Task details:
Nothing past the line containing "Safeguarding Policy (640, 2062)" belongs in the output. Copy exactly every line of the data below from the first up to and including it.

------------

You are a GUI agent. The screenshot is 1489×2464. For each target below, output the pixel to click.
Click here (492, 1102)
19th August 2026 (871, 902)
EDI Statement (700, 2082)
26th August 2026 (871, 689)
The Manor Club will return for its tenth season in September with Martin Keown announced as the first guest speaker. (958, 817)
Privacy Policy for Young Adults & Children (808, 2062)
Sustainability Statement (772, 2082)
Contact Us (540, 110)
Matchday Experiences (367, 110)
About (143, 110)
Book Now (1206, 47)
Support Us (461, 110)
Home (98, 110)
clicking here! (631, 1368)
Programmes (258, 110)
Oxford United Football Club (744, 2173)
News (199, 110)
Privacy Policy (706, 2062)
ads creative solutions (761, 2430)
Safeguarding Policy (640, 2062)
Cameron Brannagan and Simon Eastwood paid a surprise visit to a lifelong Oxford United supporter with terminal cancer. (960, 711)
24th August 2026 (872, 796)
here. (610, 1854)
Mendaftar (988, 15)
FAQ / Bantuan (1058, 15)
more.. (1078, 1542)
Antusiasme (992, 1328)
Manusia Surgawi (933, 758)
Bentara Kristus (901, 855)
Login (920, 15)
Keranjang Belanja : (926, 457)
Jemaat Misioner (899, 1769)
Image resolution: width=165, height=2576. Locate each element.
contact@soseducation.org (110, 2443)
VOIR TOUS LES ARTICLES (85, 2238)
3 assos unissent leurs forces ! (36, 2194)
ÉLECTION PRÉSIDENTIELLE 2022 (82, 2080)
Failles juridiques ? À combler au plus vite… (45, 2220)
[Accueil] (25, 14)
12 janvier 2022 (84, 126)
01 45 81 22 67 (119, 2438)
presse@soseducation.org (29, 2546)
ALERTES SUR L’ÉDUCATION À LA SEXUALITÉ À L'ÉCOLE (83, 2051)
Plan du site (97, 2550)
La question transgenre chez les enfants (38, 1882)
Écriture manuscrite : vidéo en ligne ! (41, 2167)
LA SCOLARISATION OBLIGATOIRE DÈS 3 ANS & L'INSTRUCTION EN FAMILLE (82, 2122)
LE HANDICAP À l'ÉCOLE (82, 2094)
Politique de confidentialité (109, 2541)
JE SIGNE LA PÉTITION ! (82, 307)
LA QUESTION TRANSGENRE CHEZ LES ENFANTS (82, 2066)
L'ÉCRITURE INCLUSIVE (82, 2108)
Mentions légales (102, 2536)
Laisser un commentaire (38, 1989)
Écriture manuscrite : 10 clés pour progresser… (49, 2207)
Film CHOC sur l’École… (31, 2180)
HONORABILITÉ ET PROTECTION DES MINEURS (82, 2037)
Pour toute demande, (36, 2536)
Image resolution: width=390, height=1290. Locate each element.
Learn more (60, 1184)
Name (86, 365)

------------

Task solution:
You are a GUI agent. The screenshot is 1489×2464. For each target below, output the pixel to click.
Click here (492, 1102)
19th August 2026 (871, 902)
EDI Statement (700, 2082)
26th August 2026 (871, 689)
The Manor Club will return for its tenth season in September with Martin Keown announced as the first guest speaker. (958, 817)
Privacy Policy for Young Adults & Children (808, 2062)
Sustainability Statement (772, 2082)
Contact Us (540, 110)
Matchday Experiences (367, 110)
About (143, 110)
Book Now (1206, 47)
Support Us (461, 110)
Home (98, 110)
clicking here! (631, 1368)
Programmes (258, 110)
Oxford United Football Club (744, 2173)
News (199, 110)
Privacy Policy (706, 2062)
ads creative solutions (761, 2430)
Safeguarding Policy (640, 2062)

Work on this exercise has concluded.